**Problem to work on:** Count every line of the data that includes "Given". State only the number.

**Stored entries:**
■ ■ ■ ■ ■

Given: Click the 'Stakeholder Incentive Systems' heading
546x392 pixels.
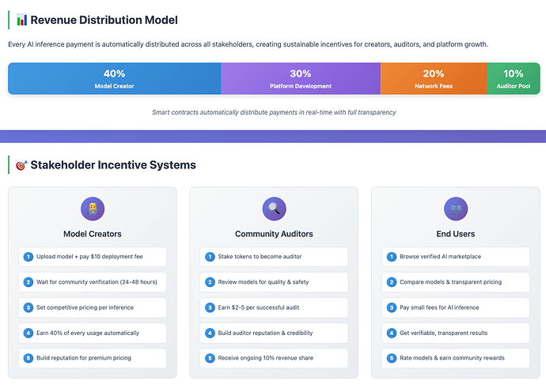Looking at the screenshot, I should click(x=113, y=165).
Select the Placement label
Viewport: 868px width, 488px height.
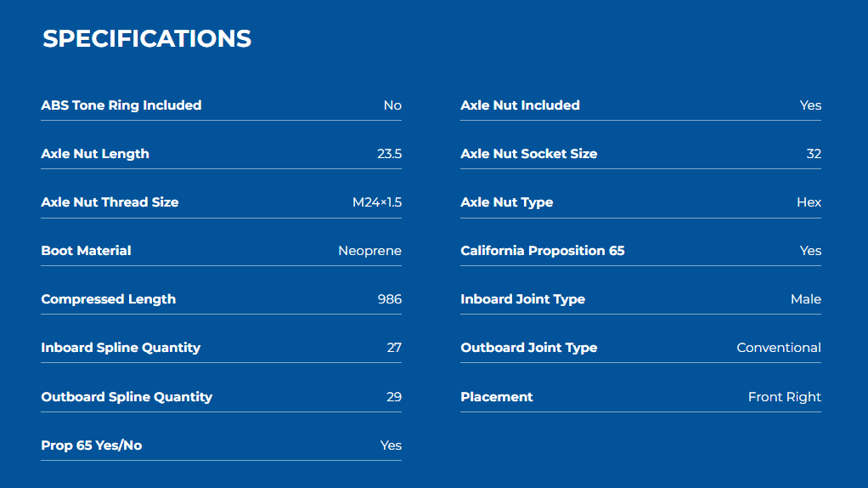(x=497, y=397)
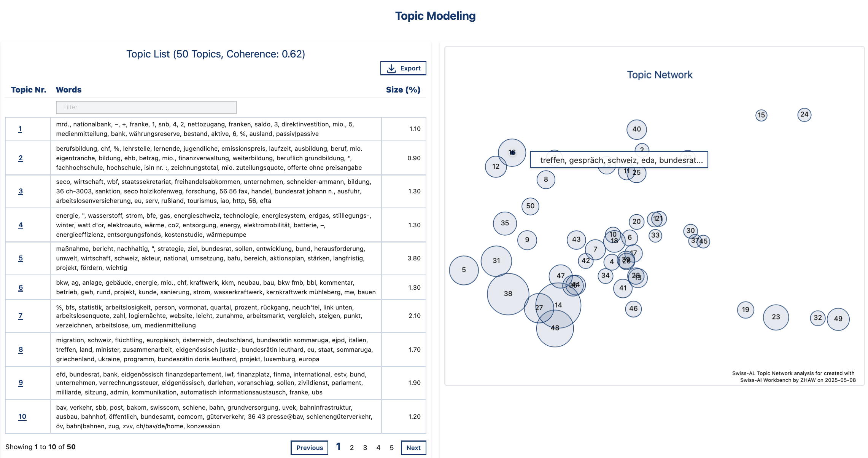Click the Next pagination button
This screenshot has width=868, height=458.
pyautogui.click(x=413, y=448)
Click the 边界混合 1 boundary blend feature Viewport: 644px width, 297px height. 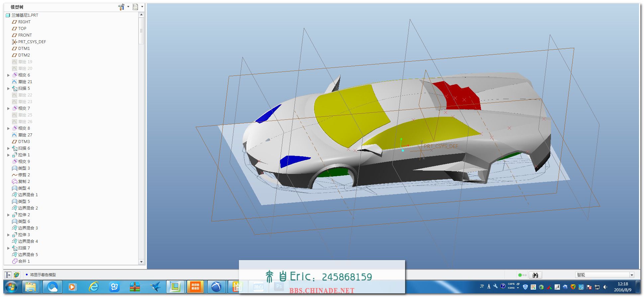pyautogui.click(x=28, y=195)
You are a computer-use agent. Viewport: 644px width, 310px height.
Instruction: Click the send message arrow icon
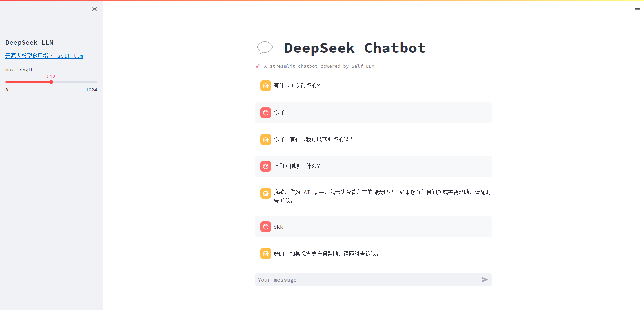pyautogui.click(x=484, y=280)
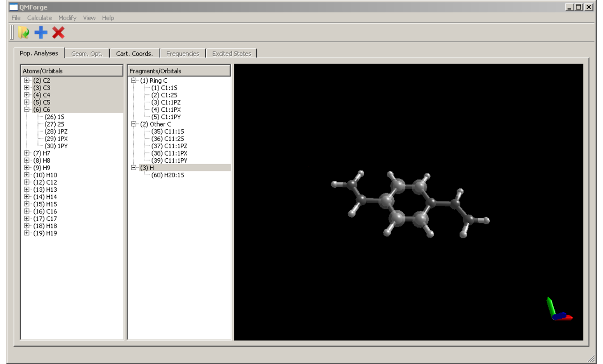Click the red X delete icon

click(x=58, y=33)
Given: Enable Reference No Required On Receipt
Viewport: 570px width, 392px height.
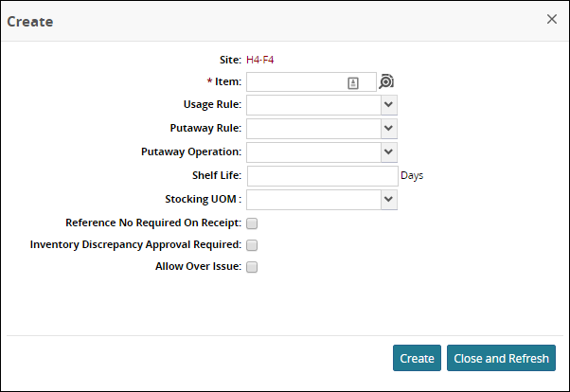Looking at the screenshot, I should [252, 224].
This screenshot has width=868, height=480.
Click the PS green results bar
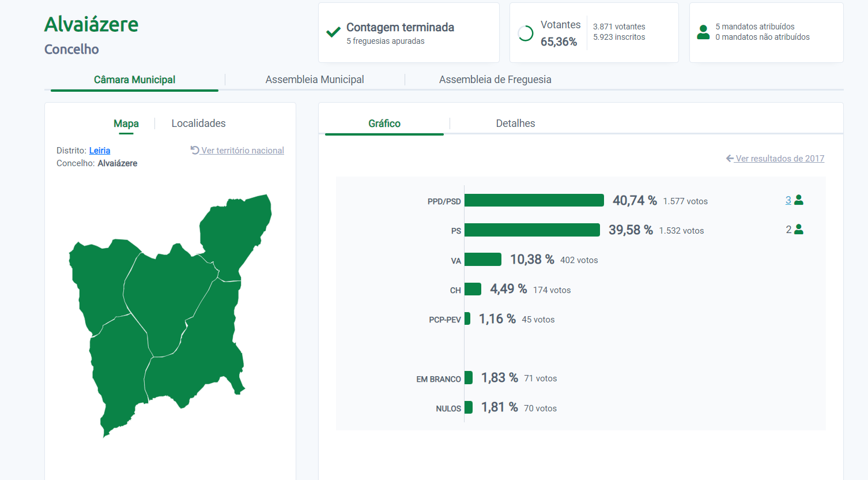532,230
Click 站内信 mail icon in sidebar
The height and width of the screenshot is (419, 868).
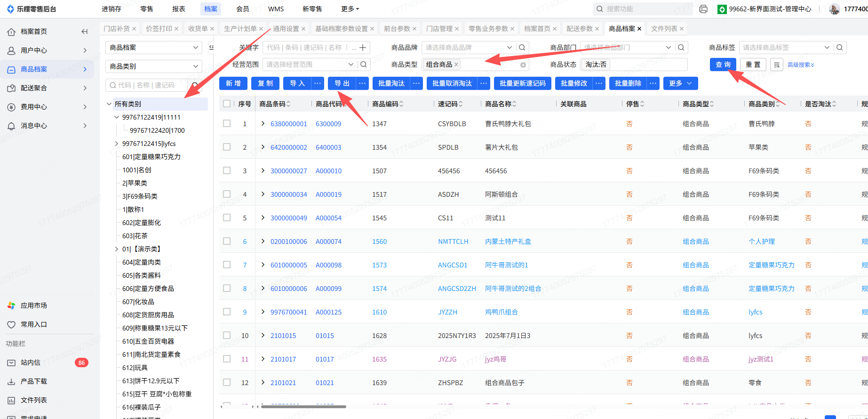[11, 363]
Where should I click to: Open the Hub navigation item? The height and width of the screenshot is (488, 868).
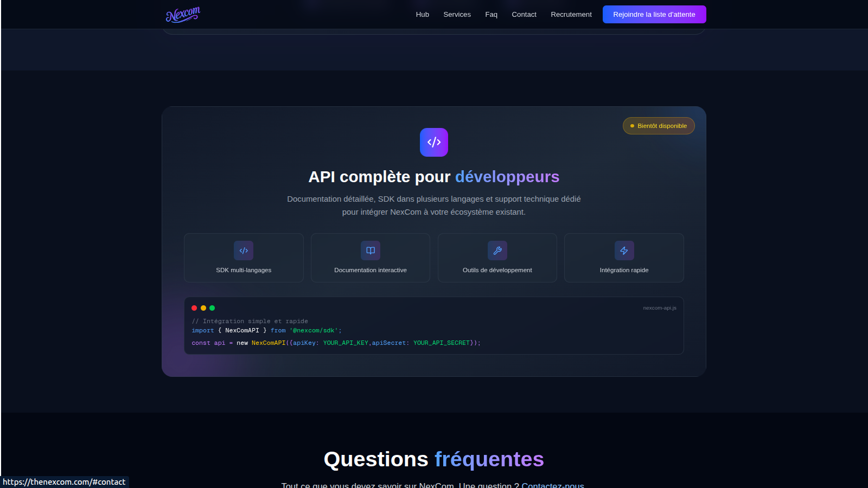coord(422,15)
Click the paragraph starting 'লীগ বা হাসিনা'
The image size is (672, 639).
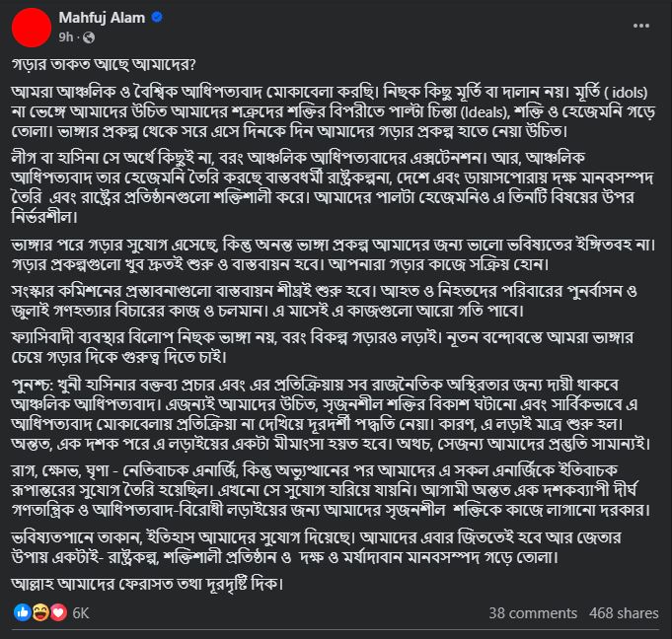(x=333, y=187)
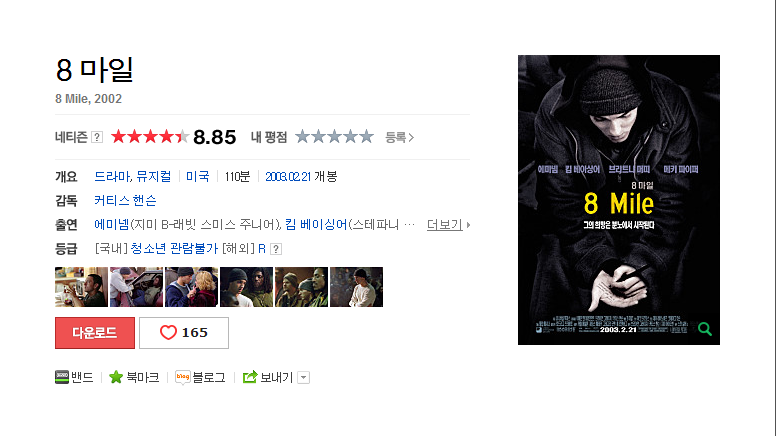Open the last still-cut thumbnail with white shirt

pos(356,287)
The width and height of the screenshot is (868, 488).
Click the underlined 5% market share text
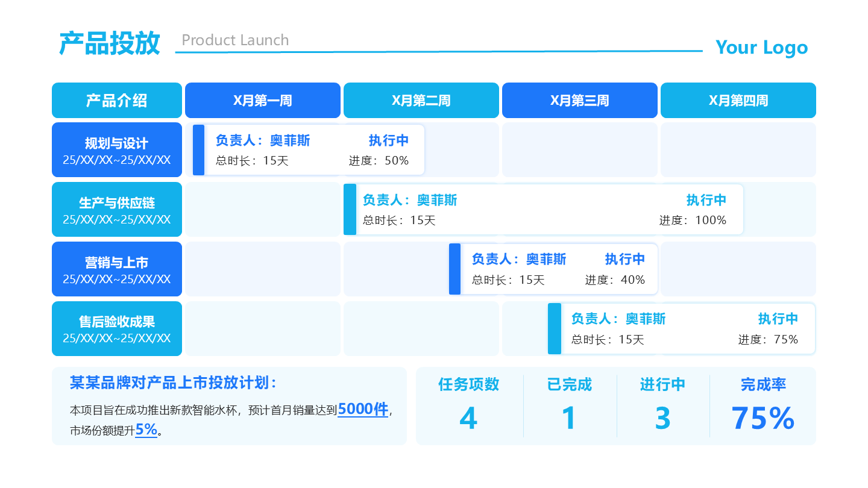146,430

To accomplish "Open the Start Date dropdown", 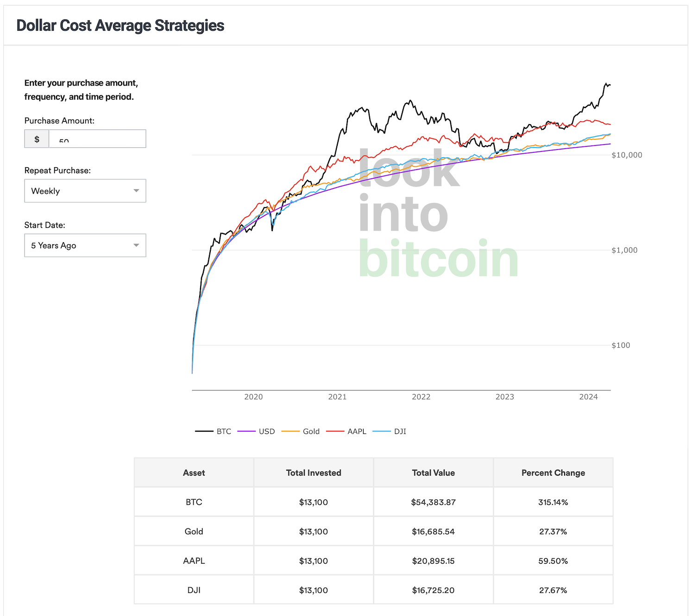I will click(x=85, y=245).
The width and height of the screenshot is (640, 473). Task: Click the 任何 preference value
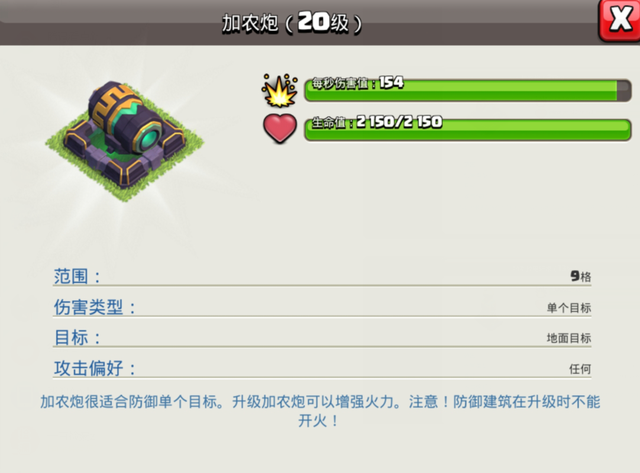coord(580,369)
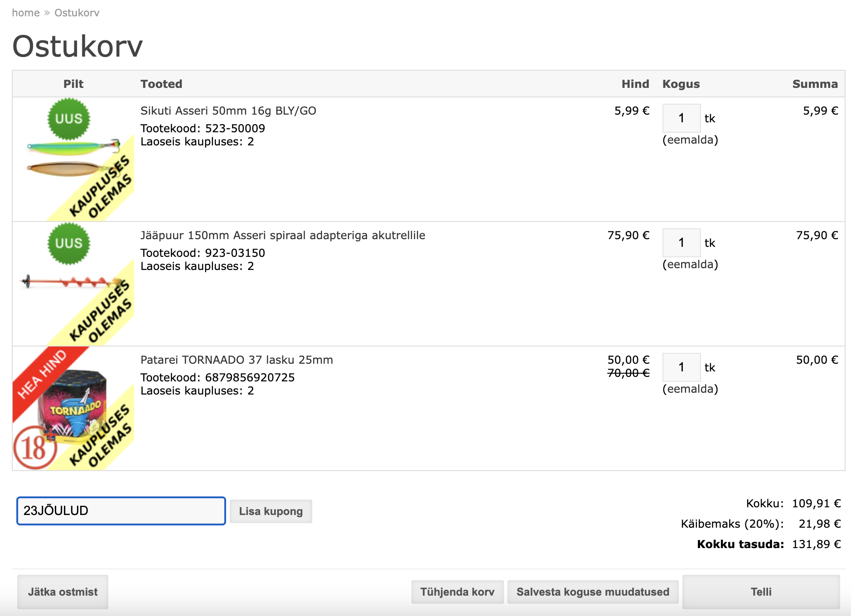
Task: Focus quantity field for Jääpuur auger
Action: click(x=681, y=243)
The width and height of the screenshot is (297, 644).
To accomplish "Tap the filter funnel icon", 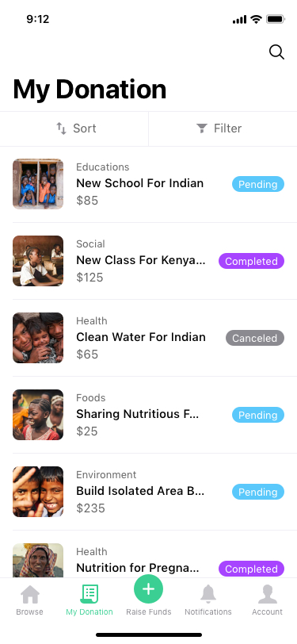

■ ■ ■ ■ ■

**Result of this exercise:** 2